== Work task ==
Reproduce the records below; each should match the original exactly.

== Records for this task ==
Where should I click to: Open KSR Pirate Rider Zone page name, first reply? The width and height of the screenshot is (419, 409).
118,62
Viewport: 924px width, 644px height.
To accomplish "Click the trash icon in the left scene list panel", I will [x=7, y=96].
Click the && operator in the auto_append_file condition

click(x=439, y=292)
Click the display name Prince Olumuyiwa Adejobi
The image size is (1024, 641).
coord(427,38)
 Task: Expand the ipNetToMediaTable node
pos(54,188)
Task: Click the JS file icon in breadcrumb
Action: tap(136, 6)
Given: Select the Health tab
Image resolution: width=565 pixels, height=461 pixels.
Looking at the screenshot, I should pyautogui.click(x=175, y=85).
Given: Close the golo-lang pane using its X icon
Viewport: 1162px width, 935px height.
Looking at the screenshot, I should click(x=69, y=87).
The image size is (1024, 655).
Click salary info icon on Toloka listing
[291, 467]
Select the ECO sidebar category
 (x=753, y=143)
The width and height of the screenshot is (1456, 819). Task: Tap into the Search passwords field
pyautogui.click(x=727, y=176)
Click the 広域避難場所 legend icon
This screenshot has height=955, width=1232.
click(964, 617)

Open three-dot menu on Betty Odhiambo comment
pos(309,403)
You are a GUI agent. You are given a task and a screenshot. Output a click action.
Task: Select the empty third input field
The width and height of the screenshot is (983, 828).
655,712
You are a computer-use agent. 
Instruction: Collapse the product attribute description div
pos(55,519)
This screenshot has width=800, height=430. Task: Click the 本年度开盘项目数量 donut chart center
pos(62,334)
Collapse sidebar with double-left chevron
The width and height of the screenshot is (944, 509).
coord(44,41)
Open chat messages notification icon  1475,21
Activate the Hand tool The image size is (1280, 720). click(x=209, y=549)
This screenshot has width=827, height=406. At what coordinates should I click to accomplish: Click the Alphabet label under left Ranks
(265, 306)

== Response ==
Where should I click to: Open KSR Pirate Rider Zone page name, first reply? The width and height of the screenshot is (419, 409).
118,62
Viewport: 924px width, 644px height.
To accomplish "Click the trash icon in the left scene list panel", I will [x=7, y=96].
Click the && operator in the auto_append_file condition

click(x=439, y=292)
Click the display name Prince Olumuyiwa Adejobi
The image size is (1024, 641).
coord(427,38)
 Task: Expand the ipNetToMediaTable node
pos(54,188)
Task: Click the JS file icon in breadcrumb
Action: tap(136, 6)
Given: Select the Health tab
Image resolution: width=565 pixels, height=461 pixels.
Looking at the screenshot, I should pyautogui.click(x=175, y=85).
Given: Close the golo-lang pane using its X icon
Viewport: 1162px width, 935px height.
Looking at the screenshot, I should click(x=69, y=87).
The image size is (1024, 655).
Click salary info icon on Toloka listing
[291, 467]
Select the ECO sidebar category
 (x=753, y=143)
The width and height of the screenshot is (1456, 819). Task: Tap into the Search passwords field
pyautogui.click(x=727, y=176)
Click the 広域避難場所 legend icon
This screenshot has height=955, width=1232.
click(964, 617)

Open three-dot menu on Betty Odhiambo comment
pos(309,403)
You are a GUI agent. You are given a task and a screenshot. Output a click action.
Task: Select the empty third input field
The width and height of the screenshot is (983, 828).
655,712
You are a computer-use agent. 
Instruction: Collapse the product attribute description div
pos(55,519)
This screenshot has width=800, height=430. Task: Click the 本年度开盘项目数量 donut chart center
pos(62,334)
Collapse sidebar with double-left chevron
The width and height of the screenshot is (944, 509).
coord(44,41)
Open chat messages notification icon  1475,21
Activate the Hand tool The image size is (1280, 720). click(x=209, y=549)
This screenshot has width=827, height=406. At what coordinates should I click to accomplish: Click the Alphabet label under left Ranks
(265, 306)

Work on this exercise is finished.